Input records:

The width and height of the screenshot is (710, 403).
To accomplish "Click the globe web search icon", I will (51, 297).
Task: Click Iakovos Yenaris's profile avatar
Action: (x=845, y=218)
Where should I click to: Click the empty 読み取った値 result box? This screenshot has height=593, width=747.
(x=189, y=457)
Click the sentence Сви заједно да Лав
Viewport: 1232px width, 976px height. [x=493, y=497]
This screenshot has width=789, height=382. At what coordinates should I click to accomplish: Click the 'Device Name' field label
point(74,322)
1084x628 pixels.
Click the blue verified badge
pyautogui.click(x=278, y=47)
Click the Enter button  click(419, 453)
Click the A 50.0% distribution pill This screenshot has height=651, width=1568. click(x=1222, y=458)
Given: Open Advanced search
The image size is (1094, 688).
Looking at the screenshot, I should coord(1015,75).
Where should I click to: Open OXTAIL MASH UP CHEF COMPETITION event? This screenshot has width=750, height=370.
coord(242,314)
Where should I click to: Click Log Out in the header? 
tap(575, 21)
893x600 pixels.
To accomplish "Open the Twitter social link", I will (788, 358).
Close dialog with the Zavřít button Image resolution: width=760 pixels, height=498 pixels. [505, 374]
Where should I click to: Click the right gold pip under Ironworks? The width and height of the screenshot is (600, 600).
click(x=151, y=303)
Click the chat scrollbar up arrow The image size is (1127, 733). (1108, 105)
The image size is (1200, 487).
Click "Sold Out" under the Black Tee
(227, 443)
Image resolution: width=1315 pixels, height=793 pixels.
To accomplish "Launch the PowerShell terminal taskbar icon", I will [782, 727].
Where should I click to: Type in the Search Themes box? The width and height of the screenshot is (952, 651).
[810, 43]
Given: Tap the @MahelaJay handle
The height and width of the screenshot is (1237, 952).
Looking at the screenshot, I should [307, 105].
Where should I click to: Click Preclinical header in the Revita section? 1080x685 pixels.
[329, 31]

What is needed:
Give again, word for word, every line from the one holding "Given: Open Advanced search" to the end of the data.

Result for this exercise:
Given: Open Advanced search
The image size is (1094, 688).
Looking at the screenshot, I should coord(1015,75).
Where should I click to: Open OXTAIL MASH UP CHEF COMPETITION event? This screenshot has width=750, height=370.
coord(242,314)
Where should I click to: Click Log Out in the header? 
tap(575, 21)
893x600 pixels.
To accomplish "Open the Twitter social link", I will (788, 358).
Close dialog with the Zavřít button Image resolution: width=760 pixels, height=498 pixels. [505, 374]
Where should I click to: Click the right gold pip under Ironworks? The width and height of the screenshot is (600, 600).
click(x=151, y=303)
Click the chat scrollbar up arrow The image size is (1127, 733). (1108, 105)
The image size is (1200, 487).
Click "Sold Out" under the Black Tee
(227, 443)
Image resolution: width=1315 pixels, height=793 pixels.
To accomplish "Launch the PowerShell terminal taskbar icon", I will [782, 727].
Where should I click to: Type in the Search Themes box? The width and height of the screenshot is (952, 651).
[810, 43]
Given: Tap the @MahelaJay handle
The height and width of the screenshot is (1237, 952).
Looking at the screenshot, I should [307, 105].
Where should I click to: Click Preclinical header in the Revita section? 1080x685 pixels.
[329, 31]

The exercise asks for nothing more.